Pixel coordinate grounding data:
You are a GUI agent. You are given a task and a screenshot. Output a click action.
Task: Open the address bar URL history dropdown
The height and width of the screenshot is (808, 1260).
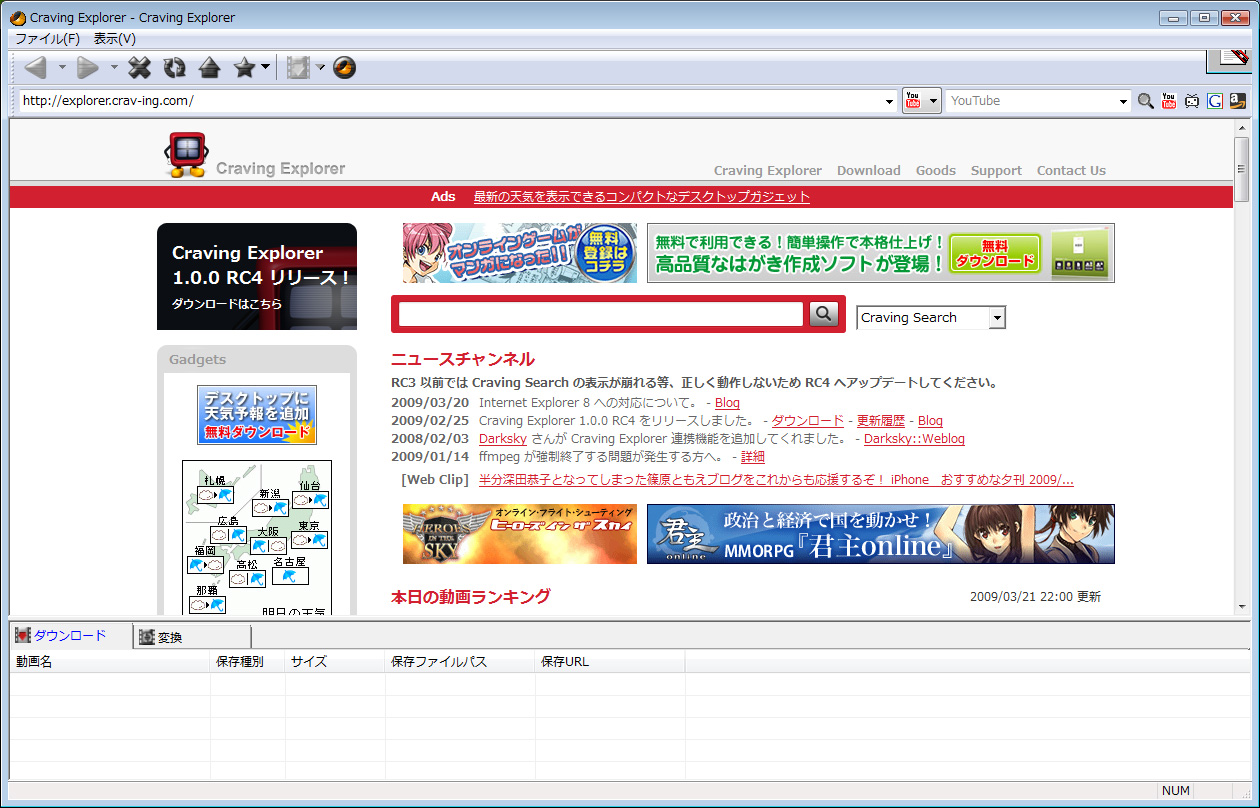[890, 101]
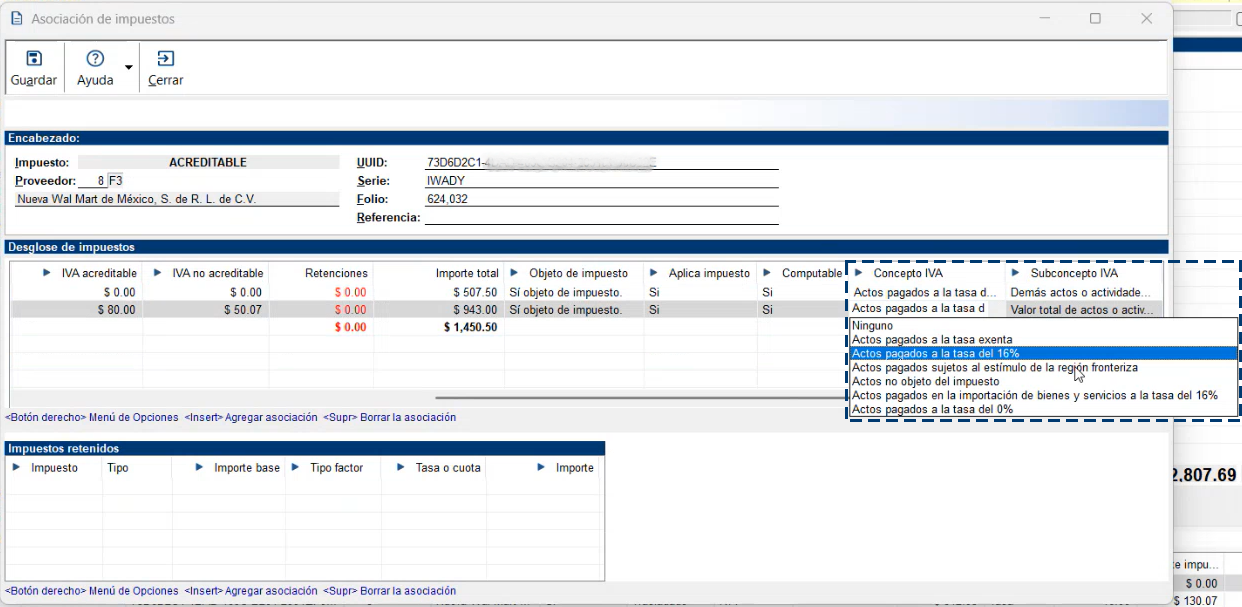
Task: Click the Subconcepto IVA column header
Action: [1073, 273]
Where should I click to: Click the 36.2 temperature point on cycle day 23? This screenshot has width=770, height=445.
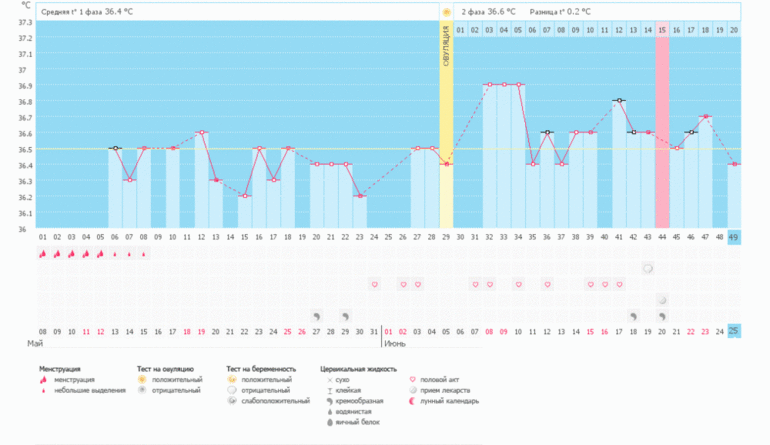click(x=359, y=196)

The task
Return all entries preceding this task exactly as they stand, leaving any picture out.

Result for this exercise
You are a GUI agent. You are given a task and a screenshot. Output a click action.
Task: Open the address bar URL history dropdown
The height and width of the screenshot is (808, 1260).
[890, 101]
Task: Click the Subconcepto IVA column header
Action: [1073, 273]
Where should I click to: Click the 36.2 temperature point on cycle day 23? This screenshot has width=770, height=445.
click(x=359, y=196)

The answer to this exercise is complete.